Configuration hierarchy
Resource settings are configured at two levels:
- Project level — Default deployment config that applies to new environments
- Environment level — Per-environment overrides that take precedence
| Setting | Project default | Production override | Staging |
|---|---|---|---|
cpu_limit | 1000 | 2000 | (uses project default: 1000) |
memory_limit | 512 | 1024 | (uses project default: 512) |
replicas | 1 | 3 | (uses project default: 1) |
This lets you allocate more resources to production while keeping staging lightweight, without configuring every setting on every environment.
Port resolution
The exposed port determines which port Temps routes traffic to inside the container. It is resolved in priority order:
EXPOSEdirective in your Dockerfile (highest priority)exposed_porton the environmentexposed_porton the project- Default:
3000
Monitoring resource usage
The monitoring dashboard shows real-time resource consumption for each container:
- CPU usage (%) — Current CPU usage as a percentage of the limit
- Memory usage (bytes and %) — Current memory consumption and percentage of the limit
- Network traffic (bytes/sec) — Inbound and outbound data transfer rates
Metrics are delivered in real-time via Server-Sent Events (SSE) so the dashboard updates continuously without polling.
Access metrics programmatically:
curl "https://your-temps-instance/api/projects/{id}/environments/{id}/containers/{id}/metrics" \
-H "Authorization: Bearer YOUR_TOKEN"
Scaling strategies
Vertical scaling (more resources per container)
Increase CPU and memory limits when:
- CPU usage is consistently above 80%
- Memory usage is approaching the limit
- Response times are increasing due to resource contention
This is the simplest approach and works until you hit your server's physical limits.

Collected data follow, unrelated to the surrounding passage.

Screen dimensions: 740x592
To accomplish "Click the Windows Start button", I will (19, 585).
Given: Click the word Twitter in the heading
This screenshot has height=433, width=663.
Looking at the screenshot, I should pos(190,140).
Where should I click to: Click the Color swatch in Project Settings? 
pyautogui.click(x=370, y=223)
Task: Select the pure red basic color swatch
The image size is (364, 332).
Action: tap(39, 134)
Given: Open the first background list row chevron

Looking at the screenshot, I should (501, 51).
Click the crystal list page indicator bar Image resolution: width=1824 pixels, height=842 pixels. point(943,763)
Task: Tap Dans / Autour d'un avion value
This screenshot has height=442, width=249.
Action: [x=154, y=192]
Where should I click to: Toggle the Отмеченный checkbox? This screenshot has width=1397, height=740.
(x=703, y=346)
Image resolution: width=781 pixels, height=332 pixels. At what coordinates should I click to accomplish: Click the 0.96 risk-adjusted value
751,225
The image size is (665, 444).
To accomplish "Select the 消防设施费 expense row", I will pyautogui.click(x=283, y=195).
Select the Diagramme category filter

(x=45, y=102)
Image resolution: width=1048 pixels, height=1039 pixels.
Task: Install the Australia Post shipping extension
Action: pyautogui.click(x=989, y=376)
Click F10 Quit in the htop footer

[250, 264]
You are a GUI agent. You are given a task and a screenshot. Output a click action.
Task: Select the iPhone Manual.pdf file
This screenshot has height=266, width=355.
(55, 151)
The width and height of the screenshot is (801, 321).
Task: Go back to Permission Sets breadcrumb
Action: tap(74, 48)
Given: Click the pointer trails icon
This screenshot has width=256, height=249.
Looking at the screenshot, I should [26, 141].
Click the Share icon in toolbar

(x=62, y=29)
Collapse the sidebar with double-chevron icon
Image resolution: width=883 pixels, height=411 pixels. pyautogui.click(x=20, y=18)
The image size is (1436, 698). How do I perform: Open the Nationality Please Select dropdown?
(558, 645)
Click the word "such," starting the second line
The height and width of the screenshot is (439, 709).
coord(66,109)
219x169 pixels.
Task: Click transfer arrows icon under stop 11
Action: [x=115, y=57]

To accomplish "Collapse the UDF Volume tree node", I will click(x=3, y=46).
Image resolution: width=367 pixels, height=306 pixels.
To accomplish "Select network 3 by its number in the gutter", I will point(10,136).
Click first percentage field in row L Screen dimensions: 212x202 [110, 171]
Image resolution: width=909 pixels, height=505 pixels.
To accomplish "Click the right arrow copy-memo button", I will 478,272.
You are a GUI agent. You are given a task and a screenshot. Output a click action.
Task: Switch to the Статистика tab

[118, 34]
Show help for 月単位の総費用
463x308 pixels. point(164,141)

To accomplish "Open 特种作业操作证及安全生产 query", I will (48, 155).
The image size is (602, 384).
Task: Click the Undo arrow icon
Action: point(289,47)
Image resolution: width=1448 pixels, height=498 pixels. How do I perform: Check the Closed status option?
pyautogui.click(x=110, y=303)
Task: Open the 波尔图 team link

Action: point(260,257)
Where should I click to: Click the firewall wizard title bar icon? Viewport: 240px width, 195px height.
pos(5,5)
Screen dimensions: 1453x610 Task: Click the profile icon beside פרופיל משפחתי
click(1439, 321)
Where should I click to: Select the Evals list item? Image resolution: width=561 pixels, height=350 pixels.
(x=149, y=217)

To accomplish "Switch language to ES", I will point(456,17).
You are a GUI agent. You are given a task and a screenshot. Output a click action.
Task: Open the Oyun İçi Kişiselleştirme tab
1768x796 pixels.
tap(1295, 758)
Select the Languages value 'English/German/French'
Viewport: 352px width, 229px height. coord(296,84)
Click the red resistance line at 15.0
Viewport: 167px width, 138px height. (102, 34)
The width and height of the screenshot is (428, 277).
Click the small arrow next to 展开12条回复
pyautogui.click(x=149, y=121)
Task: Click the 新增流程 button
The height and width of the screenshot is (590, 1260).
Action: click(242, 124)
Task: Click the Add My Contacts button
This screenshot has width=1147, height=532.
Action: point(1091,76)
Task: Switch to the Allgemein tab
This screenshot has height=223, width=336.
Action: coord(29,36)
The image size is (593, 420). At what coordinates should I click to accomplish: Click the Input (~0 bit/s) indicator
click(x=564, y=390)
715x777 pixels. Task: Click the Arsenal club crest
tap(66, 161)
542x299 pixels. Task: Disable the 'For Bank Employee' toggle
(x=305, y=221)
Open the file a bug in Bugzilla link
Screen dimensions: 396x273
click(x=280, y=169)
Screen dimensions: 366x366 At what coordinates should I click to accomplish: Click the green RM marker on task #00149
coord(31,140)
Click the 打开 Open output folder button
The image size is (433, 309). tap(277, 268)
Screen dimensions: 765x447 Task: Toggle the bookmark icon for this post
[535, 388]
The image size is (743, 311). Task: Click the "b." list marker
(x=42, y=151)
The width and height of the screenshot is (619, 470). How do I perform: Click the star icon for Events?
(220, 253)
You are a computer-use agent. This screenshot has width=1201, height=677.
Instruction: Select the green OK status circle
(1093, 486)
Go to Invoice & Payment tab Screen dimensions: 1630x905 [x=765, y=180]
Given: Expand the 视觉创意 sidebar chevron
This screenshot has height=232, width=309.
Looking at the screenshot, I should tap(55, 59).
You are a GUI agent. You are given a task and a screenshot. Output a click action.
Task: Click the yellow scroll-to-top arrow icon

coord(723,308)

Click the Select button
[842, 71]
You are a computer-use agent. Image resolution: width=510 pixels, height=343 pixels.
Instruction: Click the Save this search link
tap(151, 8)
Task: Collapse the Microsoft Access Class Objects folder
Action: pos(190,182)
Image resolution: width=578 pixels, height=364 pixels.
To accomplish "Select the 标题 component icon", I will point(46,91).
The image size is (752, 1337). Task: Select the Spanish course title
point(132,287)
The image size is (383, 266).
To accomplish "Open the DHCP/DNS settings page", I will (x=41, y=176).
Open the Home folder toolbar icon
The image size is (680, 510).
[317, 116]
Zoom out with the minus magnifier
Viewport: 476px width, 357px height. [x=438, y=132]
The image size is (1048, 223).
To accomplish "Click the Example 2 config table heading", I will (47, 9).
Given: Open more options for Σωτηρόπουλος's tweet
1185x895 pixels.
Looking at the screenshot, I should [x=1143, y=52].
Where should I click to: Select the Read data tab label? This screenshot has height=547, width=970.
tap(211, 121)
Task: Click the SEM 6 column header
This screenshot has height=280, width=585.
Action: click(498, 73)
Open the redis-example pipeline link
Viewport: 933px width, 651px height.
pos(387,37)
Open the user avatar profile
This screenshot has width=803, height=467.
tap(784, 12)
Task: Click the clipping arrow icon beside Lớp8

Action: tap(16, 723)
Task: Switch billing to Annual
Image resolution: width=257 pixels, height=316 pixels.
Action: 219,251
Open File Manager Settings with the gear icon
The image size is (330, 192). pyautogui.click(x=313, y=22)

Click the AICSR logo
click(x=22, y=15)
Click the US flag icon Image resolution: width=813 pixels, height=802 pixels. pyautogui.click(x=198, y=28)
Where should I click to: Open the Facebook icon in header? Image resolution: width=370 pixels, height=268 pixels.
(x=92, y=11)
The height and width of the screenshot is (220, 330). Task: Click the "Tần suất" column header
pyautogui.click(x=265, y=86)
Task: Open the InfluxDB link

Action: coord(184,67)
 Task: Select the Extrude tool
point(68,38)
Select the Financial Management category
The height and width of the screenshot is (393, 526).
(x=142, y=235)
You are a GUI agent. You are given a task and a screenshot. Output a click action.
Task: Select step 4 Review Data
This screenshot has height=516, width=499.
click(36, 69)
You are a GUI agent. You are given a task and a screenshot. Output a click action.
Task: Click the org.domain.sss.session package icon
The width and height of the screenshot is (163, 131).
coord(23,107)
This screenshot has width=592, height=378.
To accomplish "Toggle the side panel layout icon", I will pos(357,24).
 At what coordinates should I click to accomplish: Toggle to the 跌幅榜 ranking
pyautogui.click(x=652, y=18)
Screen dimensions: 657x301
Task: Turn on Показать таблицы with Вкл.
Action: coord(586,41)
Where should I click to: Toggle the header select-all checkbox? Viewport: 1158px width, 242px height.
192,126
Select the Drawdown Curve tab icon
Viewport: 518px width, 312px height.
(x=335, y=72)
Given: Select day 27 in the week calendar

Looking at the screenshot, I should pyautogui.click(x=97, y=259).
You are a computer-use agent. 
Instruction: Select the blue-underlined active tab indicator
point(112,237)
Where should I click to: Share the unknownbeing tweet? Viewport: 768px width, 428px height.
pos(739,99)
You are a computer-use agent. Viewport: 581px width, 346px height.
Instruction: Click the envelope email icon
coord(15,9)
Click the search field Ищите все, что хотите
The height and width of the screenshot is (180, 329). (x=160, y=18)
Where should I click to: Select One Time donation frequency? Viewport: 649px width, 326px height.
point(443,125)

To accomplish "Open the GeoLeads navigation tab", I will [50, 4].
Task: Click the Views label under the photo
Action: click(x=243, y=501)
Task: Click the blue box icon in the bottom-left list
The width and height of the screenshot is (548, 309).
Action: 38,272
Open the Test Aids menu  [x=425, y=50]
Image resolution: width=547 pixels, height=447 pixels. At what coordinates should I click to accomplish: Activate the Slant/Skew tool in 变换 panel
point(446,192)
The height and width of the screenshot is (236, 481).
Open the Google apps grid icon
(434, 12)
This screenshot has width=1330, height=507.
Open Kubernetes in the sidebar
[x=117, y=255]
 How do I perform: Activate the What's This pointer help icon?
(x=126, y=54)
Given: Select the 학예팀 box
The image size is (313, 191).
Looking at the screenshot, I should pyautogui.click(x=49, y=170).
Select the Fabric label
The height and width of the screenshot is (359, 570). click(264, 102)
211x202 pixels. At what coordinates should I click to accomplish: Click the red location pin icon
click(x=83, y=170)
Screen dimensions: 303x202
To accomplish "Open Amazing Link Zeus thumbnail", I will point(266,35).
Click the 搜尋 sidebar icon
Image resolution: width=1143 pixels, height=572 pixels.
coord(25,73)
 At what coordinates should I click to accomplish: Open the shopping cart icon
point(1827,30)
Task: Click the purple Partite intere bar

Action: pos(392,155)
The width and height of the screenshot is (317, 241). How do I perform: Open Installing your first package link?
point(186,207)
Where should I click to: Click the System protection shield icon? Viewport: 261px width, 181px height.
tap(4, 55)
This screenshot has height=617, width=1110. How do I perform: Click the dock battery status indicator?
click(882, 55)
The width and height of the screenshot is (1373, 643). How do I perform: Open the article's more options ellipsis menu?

Horizontal scaling (more replicas)
Increase the replica count when:
- Single-container throughput is maxed out despite adequate CPU/memory
- You need fault tolerance (at least 2 replicas for redundancy)
- Your application handles many concurrent requests
Requirements:
- Your application must be stateless (use Redis for sessions, database for persistence)
- All replicas share the same linked services and environment variables
Scaling the server
If both vertical and horizontal scaling within the current server are insufficient:
- Move to a larger VPS (more CPU cores, more RAM)
- Move the PostgreSQL database to a dedicated server or managed service
- Use the Temps backup system to migrate: back up on the old server, restore on the new one
Temps does not currently support auto-scaling. Resource allocation and replica count are manual settings. Monitor your metrics and adjust proactively as traffic patterns change.